:: PROBLEM TO WORK ON ::
Each record should be written out exactly as it stands.

Stored items:
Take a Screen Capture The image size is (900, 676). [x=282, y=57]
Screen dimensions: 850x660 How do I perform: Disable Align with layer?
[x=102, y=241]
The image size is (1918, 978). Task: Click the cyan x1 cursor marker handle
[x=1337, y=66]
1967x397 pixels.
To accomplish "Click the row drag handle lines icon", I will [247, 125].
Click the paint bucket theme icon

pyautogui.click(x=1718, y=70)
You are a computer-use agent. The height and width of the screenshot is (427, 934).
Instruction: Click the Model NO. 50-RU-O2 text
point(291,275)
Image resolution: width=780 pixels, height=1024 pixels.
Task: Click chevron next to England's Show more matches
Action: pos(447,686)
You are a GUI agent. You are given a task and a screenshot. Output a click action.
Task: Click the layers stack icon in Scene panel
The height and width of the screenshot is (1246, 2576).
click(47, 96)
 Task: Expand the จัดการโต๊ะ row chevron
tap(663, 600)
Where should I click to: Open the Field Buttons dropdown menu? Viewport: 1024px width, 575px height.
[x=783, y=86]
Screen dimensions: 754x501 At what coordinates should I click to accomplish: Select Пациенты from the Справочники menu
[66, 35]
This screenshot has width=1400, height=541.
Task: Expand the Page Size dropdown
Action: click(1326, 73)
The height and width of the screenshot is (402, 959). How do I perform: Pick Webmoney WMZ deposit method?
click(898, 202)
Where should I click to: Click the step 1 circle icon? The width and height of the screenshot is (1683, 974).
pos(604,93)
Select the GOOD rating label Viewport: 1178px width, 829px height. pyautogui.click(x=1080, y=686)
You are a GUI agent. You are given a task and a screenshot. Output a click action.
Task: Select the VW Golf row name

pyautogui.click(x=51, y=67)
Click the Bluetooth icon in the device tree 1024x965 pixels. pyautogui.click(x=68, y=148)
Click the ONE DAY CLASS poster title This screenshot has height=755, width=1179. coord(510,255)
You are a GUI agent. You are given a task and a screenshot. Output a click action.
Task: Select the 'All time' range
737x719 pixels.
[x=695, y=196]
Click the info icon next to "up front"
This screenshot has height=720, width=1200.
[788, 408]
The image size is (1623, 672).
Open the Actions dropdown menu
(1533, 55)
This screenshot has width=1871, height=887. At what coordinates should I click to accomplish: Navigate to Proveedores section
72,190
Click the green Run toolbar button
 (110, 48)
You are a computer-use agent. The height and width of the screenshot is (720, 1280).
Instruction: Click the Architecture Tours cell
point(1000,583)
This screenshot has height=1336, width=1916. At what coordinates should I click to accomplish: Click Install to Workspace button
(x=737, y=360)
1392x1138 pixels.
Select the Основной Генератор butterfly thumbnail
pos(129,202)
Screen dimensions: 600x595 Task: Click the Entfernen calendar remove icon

:: TASK ANSWER ::
Take a Screen Capture The image size is (900, 676). [x=282, y=57]
Screen dimensions: 850x660 How do I perform: Disable Align with layer?
[x=102, y=241]
The image size is (1918, 978). Task: Click the cyan x1 cursor marker handle
[x=1337, y=66]
1967x397 pixels.
To accomplish "Click the row drag handle lines icon", I will [247, 125].
Click the paint bucket theme icon

pyautogui.click(x=1718, y=70)
You are a computer-use agent. The height and width of the screenshot is (427, 934).
Instruction: Click the Model NO. 50-RU-O2 text
point(291,275)
Image resolution: width=780 pixels, height=1024 pixels.
Task: Click chevron next to England's Show more matches
Action: pos(447,686)
You are a GUI agent. You are given a task and a screenshot. Output a click action.
Task: Click the layers stack icon in Scene panel
The height and width of the screenshot is (1246, 2576).
click(47, 96)
 Task: Expand the จัดการโต๊ะ row chevron
tap(663, 600)
Where should I click to: Open the Field Buttons dropdown menu? Viewport: 1024px width, 575px height.
[x=783, y=86]
Screen dimensions: 754x501 At what coordinates should I click to accomplish: Select Пациенты from the Справочники menu
[66, 35]
This screenshot has width=1400, height=541.
Task: Expand the Page Size dropdown
Action: click(1326, 73)
The height and width of the screenshot is (402, 959). How do I perform: Pick Webmoney WMZ deposit method?
click(898, 202)
Where should I click to: Click the step 1 circle icon? The width and height of the screenshot is (1683, 974).
pos(604,93)
Select the GOOD rating label Viewport: 1178px width, 829px height. pyautogui.click(x=1080, y=686)
You are a GUI agent. You are given a task and a screenshot. Output a click action.
Task: Select the VW Golf row name

pyautogui.click(x=51, y=67)
Click the Bluetooth icon in the device tree 1024x965 pixels. pyautogui.click(x=68, y=148)
Click the ONE DAY CLASS poster title This screenshot has height=755, width=1179. coord(510,255)
You are a GUI agent. You are given a task and a screenshot. Output a click action.
Task: Select the 'All time' range
737x719 pixels.
[x=695, y=196]
Click the info icon next to "up front"
This screenshot has height=720, width=1200.
[788, 408]
The image size is (1623, 672).
Open the Actions dropdown menu
(1533, 55)
This screenshot has width=1871, height=887. At what coordinates should I click to accomplish: Navigate to Proveedores section
72,190
Click the green Run toolbar button
 (110, 48)
You are a computer-use agent. The height and width of the screenshot is (720, 1280).
Instruction: Click the Architecture Tours cell
point(1000,583)
This screenshot has height=1336, width=1916. At what coordinates should I click to accomplish: Click Install to Workspace button
(x=737, y=360)
1392x1138 pixels.
Select the Основной Генератор butterfly thumbnail
pos(129,202)
Screen dimensions: 600x595 Task: Click the Entfernen calendar remove icon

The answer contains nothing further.